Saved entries
··········

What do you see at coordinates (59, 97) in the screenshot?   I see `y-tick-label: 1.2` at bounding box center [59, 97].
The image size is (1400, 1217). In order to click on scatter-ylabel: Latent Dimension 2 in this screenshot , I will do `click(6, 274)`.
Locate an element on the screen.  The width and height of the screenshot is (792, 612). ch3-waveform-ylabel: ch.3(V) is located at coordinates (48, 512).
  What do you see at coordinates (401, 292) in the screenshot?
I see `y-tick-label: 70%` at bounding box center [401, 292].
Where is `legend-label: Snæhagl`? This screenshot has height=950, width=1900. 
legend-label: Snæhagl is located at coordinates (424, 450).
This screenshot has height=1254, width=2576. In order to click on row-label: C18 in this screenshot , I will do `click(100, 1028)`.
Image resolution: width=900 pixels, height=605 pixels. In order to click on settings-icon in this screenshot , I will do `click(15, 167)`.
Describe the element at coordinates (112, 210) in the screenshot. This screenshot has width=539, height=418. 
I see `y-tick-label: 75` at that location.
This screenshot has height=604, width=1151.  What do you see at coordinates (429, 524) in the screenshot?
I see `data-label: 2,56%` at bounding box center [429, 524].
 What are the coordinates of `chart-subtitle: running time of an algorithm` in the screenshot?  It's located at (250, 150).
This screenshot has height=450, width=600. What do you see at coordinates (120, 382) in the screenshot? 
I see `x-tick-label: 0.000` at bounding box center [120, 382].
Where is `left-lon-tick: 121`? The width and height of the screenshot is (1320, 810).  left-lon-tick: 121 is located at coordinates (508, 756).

··········

## PROBLEM STATEMENT
Extract the lines of the listing from the one containing "has height=950, width=1900." through the one containing "This screenshot has height=1254, width=2576.", inclusive, and reproduce them verbatim.

## REPLY TO THE TASK
Where is `legend-label: Snæhagl`? This screenshot has height=950, width=1900. 
legend-label: Snæhagl is located at coordinates (424, 450).
This screenshot has height=1254, width=2576. In order to click on row-label: C18 in this screenshot , I will do `click(100, 1028)`.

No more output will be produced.